- Data extracts -
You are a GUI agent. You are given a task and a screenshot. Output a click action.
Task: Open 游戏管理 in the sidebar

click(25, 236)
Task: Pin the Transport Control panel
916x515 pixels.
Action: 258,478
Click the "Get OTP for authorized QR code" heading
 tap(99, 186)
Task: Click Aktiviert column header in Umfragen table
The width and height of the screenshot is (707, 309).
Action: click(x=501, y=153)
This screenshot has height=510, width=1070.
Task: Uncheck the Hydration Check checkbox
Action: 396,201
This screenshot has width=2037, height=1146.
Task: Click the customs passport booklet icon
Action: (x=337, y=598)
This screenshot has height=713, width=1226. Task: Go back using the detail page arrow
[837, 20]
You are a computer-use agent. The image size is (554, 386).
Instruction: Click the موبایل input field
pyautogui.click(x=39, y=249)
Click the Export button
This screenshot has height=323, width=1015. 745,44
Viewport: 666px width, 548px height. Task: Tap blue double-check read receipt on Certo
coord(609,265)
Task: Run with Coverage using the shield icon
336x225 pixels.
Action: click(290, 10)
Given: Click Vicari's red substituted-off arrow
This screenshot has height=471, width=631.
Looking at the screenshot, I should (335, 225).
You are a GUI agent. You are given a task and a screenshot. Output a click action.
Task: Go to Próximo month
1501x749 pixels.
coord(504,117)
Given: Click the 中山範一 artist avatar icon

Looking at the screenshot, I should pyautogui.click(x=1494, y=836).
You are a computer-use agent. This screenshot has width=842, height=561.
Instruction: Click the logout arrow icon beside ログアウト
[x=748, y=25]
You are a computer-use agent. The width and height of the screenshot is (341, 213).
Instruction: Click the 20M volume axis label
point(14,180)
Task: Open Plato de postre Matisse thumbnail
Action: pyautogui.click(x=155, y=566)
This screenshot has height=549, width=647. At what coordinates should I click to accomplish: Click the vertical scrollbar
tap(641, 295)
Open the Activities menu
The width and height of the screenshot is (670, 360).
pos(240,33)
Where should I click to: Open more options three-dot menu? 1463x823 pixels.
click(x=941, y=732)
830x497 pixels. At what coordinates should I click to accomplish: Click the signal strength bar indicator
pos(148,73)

- The problem -
Each line from the top of the listing down to and including the one containing "Task: Click Aktiviert" should be transcribed exactly; nothing else is to be output.

- Solved exercise -
You are a GUI agent. You are given a task and a screenshot. Output a click action.
Task: Open 游戏管理 in the sidebar

click(25, 236)
Task: Pin the Transport Control panel
916x515 pixels.
Action: 258,478
Click the "Get OTP for authorized QR code" heading
 tap(99, 186)
Task: Click Aktiviert column header in Umfragen table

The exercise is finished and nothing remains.